I find it FANTASTIC!!! :thumbup: The rays of light are so cool! The only thing I don't like about it is the sun centered horizontally. But it's still a great picture! Thanks for sharing !


----------



## mentos_007 (Oct 2, 2005)

well... I'd crop it just below the sun... so... the picture would be without the sun... just the rays


----------



## LaFoto (Oct 3, 2005)

This is an interesting photo - of the kind that also I have tried to achieve once but with a lot less success. 
As to the different cropping ideas: this is a photo that gives you room for a lot of "play" or "testing" as far as cropping goes, since there is space above and to both sides of the sun.
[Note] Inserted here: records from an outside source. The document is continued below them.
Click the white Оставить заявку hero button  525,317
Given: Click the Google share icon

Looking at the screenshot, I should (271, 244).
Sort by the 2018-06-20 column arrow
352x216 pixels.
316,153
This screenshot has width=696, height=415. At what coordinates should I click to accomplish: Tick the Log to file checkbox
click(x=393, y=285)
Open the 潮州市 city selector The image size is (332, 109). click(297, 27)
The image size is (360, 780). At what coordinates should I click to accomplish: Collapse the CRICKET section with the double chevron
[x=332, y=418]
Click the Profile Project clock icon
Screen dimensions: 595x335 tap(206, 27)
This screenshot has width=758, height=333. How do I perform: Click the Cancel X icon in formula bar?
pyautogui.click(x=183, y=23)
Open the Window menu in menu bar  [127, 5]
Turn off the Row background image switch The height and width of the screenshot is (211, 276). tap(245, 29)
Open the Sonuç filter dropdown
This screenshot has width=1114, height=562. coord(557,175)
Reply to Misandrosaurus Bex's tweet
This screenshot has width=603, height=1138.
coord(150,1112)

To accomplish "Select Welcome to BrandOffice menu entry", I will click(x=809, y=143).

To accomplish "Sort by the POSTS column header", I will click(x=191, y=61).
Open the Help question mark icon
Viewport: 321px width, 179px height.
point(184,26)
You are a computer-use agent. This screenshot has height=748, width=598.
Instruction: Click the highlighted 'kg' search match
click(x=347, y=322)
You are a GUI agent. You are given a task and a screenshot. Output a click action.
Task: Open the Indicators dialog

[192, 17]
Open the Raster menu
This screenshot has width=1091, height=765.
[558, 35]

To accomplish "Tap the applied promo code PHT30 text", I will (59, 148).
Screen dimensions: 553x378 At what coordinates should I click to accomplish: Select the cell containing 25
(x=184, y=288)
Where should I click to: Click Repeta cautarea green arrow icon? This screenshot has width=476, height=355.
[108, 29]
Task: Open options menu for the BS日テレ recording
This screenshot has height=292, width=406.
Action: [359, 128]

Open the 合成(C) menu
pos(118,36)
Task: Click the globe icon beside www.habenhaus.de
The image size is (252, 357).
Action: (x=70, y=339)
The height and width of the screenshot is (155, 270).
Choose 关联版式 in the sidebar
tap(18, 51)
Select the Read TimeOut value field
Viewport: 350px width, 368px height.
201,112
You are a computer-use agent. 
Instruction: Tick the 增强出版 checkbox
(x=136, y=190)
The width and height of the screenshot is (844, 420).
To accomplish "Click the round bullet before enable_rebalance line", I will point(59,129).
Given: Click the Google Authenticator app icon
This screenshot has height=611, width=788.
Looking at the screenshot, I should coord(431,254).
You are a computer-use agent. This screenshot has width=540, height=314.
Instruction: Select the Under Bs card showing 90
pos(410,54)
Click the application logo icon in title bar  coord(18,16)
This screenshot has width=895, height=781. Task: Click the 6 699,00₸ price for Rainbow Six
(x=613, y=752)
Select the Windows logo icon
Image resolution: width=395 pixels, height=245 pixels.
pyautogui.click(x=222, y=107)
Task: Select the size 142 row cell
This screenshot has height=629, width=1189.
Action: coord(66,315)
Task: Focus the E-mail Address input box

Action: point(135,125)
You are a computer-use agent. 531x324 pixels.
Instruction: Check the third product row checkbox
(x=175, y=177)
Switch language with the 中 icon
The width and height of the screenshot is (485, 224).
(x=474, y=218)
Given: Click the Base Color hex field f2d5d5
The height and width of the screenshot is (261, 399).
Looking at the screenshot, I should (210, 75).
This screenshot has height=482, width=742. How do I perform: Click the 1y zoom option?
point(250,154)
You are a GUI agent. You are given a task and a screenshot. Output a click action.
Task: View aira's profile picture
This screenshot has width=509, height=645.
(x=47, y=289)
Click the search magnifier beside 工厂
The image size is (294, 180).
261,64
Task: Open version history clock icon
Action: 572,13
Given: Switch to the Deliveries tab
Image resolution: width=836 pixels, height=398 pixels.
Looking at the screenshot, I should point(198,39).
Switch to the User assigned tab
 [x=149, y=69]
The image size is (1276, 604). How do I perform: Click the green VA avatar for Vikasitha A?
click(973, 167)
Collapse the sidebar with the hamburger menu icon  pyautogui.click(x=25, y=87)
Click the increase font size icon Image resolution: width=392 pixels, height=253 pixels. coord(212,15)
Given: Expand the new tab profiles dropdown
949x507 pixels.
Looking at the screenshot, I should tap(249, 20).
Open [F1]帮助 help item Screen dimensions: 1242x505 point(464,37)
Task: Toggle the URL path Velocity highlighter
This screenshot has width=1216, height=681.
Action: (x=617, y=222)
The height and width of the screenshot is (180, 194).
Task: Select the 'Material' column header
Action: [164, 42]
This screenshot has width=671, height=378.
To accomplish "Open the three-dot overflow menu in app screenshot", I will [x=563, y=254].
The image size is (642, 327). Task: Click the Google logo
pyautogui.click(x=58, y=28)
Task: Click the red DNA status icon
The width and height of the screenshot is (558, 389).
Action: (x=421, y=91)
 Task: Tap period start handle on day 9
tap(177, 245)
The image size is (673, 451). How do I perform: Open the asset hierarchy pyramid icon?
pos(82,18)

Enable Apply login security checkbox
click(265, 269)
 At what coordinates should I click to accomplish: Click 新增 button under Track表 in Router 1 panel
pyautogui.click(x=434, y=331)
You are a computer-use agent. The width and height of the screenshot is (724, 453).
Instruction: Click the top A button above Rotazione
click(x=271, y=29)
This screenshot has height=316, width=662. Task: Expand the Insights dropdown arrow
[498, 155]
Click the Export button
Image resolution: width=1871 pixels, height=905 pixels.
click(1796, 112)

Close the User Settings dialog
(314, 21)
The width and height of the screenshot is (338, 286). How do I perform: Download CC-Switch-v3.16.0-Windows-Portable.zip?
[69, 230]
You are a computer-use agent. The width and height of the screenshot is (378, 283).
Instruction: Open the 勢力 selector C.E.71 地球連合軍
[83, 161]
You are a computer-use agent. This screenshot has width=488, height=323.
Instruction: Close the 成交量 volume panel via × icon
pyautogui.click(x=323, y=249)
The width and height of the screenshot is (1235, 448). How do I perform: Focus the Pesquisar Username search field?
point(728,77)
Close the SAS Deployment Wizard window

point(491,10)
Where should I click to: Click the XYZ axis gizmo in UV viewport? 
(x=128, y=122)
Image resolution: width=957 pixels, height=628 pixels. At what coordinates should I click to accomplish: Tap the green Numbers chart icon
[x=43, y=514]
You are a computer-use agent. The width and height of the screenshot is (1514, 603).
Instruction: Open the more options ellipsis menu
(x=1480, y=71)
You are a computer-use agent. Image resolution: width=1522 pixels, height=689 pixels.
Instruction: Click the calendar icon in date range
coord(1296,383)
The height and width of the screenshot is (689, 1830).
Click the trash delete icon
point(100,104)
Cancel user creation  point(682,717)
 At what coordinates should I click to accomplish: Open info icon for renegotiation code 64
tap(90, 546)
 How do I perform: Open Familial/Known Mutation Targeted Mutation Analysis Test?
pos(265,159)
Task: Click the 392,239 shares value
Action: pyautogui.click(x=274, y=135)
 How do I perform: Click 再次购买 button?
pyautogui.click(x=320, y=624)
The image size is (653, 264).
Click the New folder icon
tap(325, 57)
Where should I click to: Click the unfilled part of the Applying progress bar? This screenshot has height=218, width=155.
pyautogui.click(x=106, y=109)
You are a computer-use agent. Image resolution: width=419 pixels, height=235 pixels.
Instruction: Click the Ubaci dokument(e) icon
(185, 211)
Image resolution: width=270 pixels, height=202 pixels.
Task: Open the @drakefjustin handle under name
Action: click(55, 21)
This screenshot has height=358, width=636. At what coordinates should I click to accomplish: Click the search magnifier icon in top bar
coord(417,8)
You might want to go and try this, that and other things and feel when the photo becomes most interesting to look at. Mind you, it is all highly subjective, anyway.


----------



## GliderPilot (Oct 3, 2005)

Thanks for the comments. I've never really liked cropping much. I feel like I lose too much of the picture, but I'll give it a shot.


----------



## JonK (Oct 3, 2005)

Beautifully exposed and awesome sunstar...great job on this shot. I feel it works quite well with the sun centered.


----------



## Chiller (Oct 4, 2005)

Holy...for your first attempt...I would say that is just amazing.  Hope to see more. 
   BTW...welsome to the forum.  Another Cannuck...wooo hoo.


----------



## bantor (Oct 4, 2005)

I really like this photo, In my opinion it is great in all aspects of it.  I like the sun positioning and really like the rays of light.


----------



## EstorilM (Oct 4, 2005)

Chiller said:
			
		

> Holy...for your first attempt...I would say that is just amazing. Hope to see more.
> BTW...welsome to the forum. Another Cannuck...wooo hoo.


 
That was my thought, sure is one hell of a start!  Must have been really cool in person too.


----------



## Jeff/fotog (Oct 5, 2005)

You have a great beginning here at the development of an eye for the light.  That bodes well for your work in the future....and this image is very nice indeed.

www.jefferyraymond.com


----------